▶ **Task details**: Put the lines below into a numbered list, skipping any blank lines and omitting the pictures.

▶ **Recorded data**:
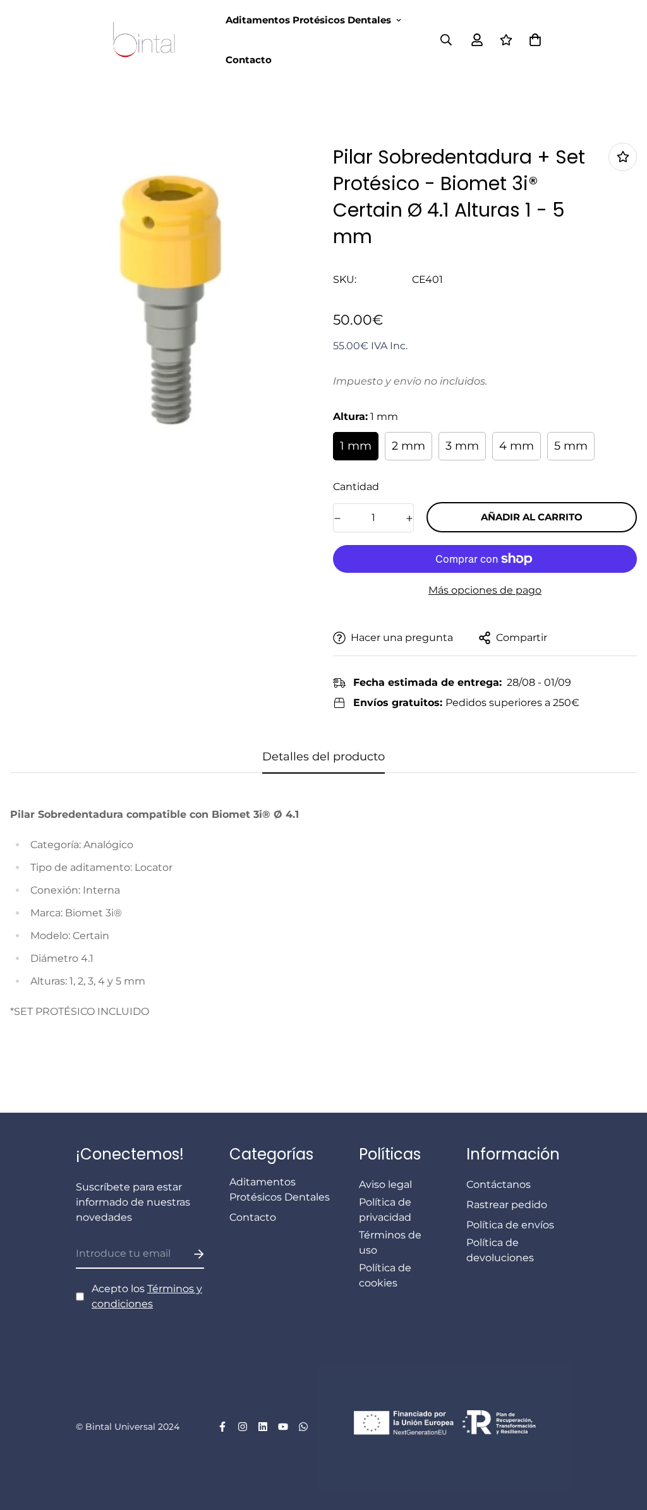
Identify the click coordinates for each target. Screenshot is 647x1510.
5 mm (571, 446)
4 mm (516, 446)
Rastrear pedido (506, 1205)
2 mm (408, 446)
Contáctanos (498, 1184)
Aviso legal (385, 1184)
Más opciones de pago (484, 590)
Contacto (249, 60)
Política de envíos (510, 1225)
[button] (533, 39)
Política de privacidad (385, 1209)
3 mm (462, 446)
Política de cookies (385, 1275)
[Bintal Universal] (147, 39)
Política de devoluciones (500, 1250)
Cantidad (356, 487)
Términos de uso (390, 1242)
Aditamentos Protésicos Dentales (308, 20)
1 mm (356, 446)
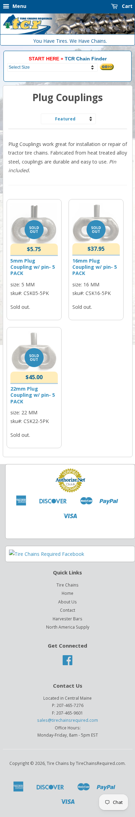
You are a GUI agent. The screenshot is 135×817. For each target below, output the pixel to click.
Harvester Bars (67, 618)
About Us (67, 601)
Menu (18, 6)
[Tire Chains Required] (46, 554)
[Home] (67, 32)
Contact (67, 610)
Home (67, 593)
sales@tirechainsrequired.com (67, 720)
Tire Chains (67, 585)
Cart (126, 6)
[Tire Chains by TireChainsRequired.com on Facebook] (67, 662)
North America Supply (67, 627)
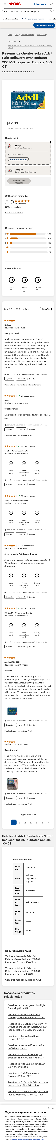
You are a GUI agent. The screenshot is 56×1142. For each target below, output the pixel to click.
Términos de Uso (37, 1139)
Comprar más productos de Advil (23, 979)
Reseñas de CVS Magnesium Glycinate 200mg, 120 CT (23, 1074)
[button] (7, 822)
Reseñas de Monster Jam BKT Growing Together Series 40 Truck (26, 1016)
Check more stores (18, 159)
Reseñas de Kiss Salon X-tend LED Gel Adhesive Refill (26, 1065)
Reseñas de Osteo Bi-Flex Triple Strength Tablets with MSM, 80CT (26, 1056)
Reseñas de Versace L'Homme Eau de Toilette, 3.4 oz (26, 1047)
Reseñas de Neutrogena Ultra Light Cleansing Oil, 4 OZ (27, 1007)
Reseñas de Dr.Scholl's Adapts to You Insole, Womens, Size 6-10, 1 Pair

▶ **The completed task**:
1. Identify the click coordinates for each target. Screenshot is 647x1510.
2. 5 mm (571, 446)
3. 4 mm (516, 446)
4. Rastrear pedido (506, 1205)
5. 2 mm (408, 446)
6. Contáctanos (498, 1184)
7. Aviso legal (385, 1184)
8. Más opciones de pago (484, 590)
9. Contacto (249, 60)
10. Política de envíos (510, 1225)
11. [button] (533, 39)
12. Política de privacidad (385, 1209)
13. 3 mm (462, 446)
14. Política de cookies (385, 1275)
15. [Bintal Universal] (147, 39)
16. Política de devoluciones (500, 1250)
17. Cantidad (356, 487)
18. Términos de uso (390, 1242)
19. Aditamentos Protésicos Dentales (308, 20)
20. 1 mm (356, 446)
21. You are a GUI agent. The screenshot is 135×817. For each target below, output the pixel to click.
22. Harvester Bars (67, 618)
23. About Us (67, 601)
24. Menu (18, 6)
25. [Tire Chains Required] (46, 554)
26. [Home] (67, 32)
27. Contact (67, 610)
28. Home (67, 593)
29. sales@tirechainsrequired.com (67, 720)
30. Tire Chains (67, 585)
31. Cart (126, 6)
32. [Tire Chains by TireChainsRequired.com on Facebook] (67, 662)
33. North America Supply (67, 627)
34. You are a GUI agent. The screenshot is 56×1142. For each target below, output the pixel to click.
35. Términos de Uso (37, 1139)
36. Comprar más productos de Advil (23, 979)
37. Reseñas de CVS Magnesium Glycinate 200mg, 120 CT (23, 1074)
38. [button] (7, 822)
39. Reseñas de Monster Jam BKT Growing Together Series 40 Truck (26, 1016)
40. Check more stores (18, 159)
41. Reseñas de Kiss Salon X-tend LED Gel Adhesive Refill (26, 1065)
42. Reseñas de Osteo Bi-Flex Triple Strength Tablets with MSM, 80CT (26, 1056)
43. Reseñas de Versace L'Homme Eau de Toilette, 3.4 oz (26, 1047)
44. Reseñas de Neutrogena Ultra Light Cleansing Oil, 4 OZ (27, 1007)
45. Reseñas de Dr.Scholl's Adapts to You Insole, Womens, Size 6-10, 1 Pair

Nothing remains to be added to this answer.